| 国 | シリア・アラブ共和国 |
|---|---|
| 登録区分 | 文化遺産 |
| 世界遺産登録年 | 1980年/2013年危機遺産登録、2017年範囲変更 |
| 登録基準 | (ⅰ)(ⅱ)(ⅳ) |
| その他の区分 | 危機遺産 |
| 公式テキストページ | 中巻65p |
| 英文タイトル | Site of Palmyra |
※テキストは世界遺産1500(2024年発行の最新版)になります。参照はこちら
古代都市パルミラとは
交易で栄えたオアシス都市の廃墟
古代都市パルミラは、現在のシリア中部に位置する遺跡で、古代ローマと東方世界を結ぶ重要な交易都市として繁栄しました。その歴史は紀元前2千年紀に遡りますが、特に1世紀から3世紀にかけてローマ帝国の保護下で絶頂期を迎えました。シリア砂漠の中に突如現れるこの都市は、「砂漠の真珠」とも称される美しさと壮大さを誇ります。
パルミラは、東方のキャラバン交易路と地中海世界を結ぶ中継地として重要な役割を担い、アラビア、ペルシア、インド、中国からの香料や絹、宝石などが集まり、ローマ世界へと運ばれていきました。こうした交易によって、都市は富と文化の多様性を獲得し、ギリシャ、ローマ、ペルシア、メソポタミアの要素が融合した独自の文化を形成しました。
都市遺構の中心には、バール神殿をはじめとする壮麗な神殿群、列柱通り、円形劇場、凱旋門などが残されており、古代建築の高度な技術と美意識を今に伝えています。特にバール神殿は、地元のセム系神とローマの神々が習合した象徴的な建築で、宗教的・文化的交流の深さを物語っています。

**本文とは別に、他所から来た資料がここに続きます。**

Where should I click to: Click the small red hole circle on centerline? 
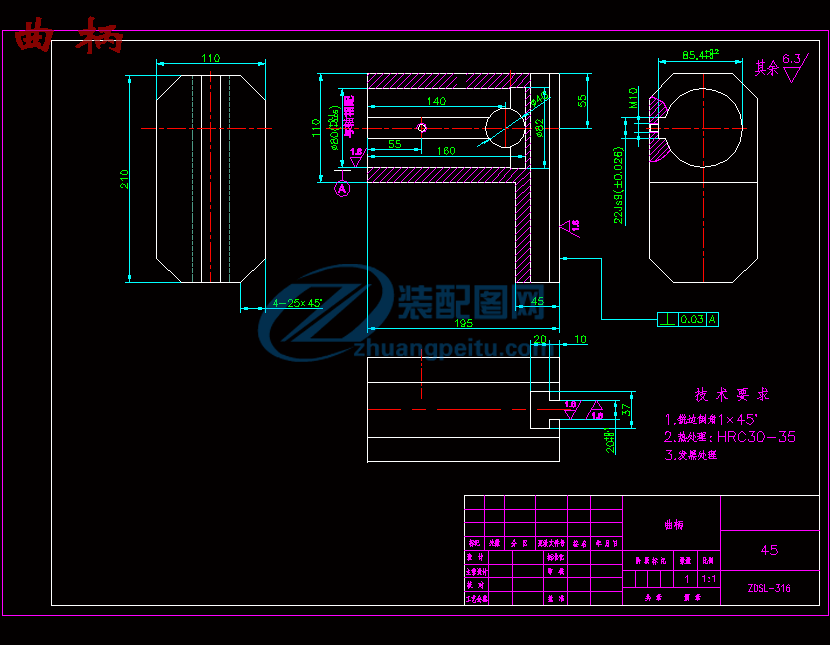(x=422, y=127)
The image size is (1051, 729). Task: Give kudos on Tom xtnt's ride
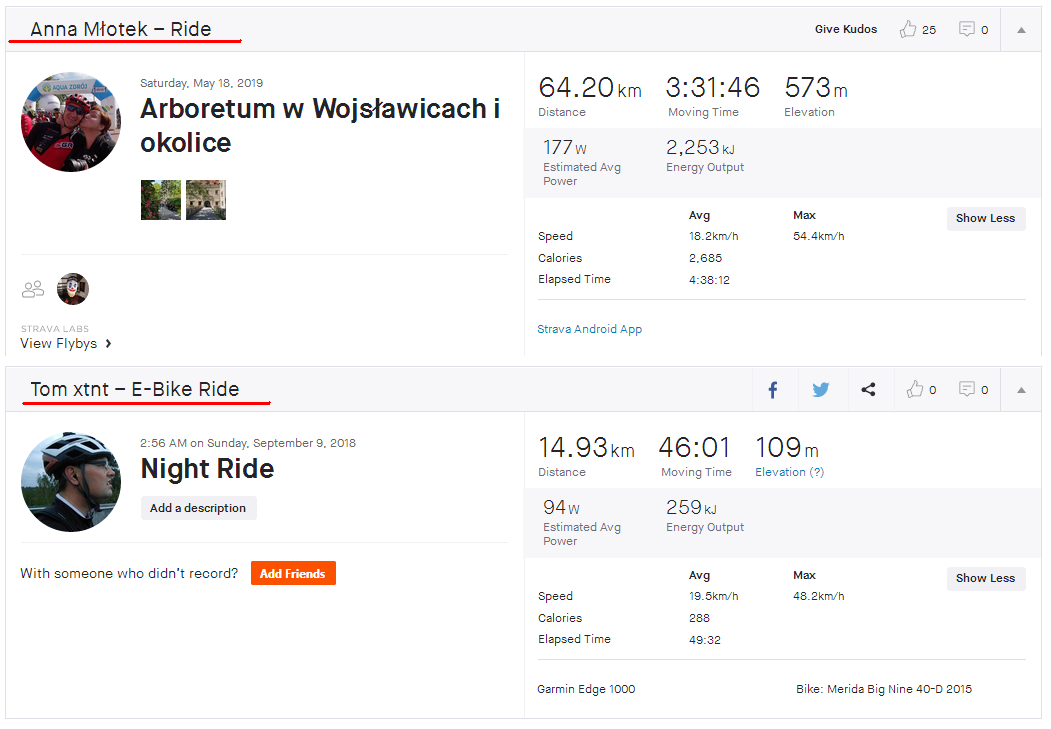tap(914, 390)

列柱通りは都市の大動脈であり、かつて商人や巡礼者で賑わっていた光景が想起されるような保存状態を保っています。
また、パルミラはその政治的歴史においても注目される存在です。3世紀中頃、女王ゼノビアがローマ帝国に反旗を翻し、エジプトやアジア州の一部を征服して独立王国を樹立しました。彼女の短い治世は、パルミラが単なる交易都市にとどまらず、政治的・軍事的にも重要な役割を果たしていたことを示しています。
1980年にユネスコの世界遺産に登録されたパルミラは、建築、芸術、宗教、商業が融合した古代都市の理想的な姿を現在に伝える遺跡として、高く評価されています。しかし、21世紀に入り、武力衝突や文化遺産の破壊により深刻な被害を受け、多くの建造物が損壊しました。それでも、国際的な保護活動や修復努力が続けられており、かつての輝きを取り戻すための取り組みが進められています。
古代都市パルミラは、砂漠に栄えた壮大な都市文明の象徴であり、東西文化の交差点に立つ人類の遺産として、今もなお世界の注目を集め続けています。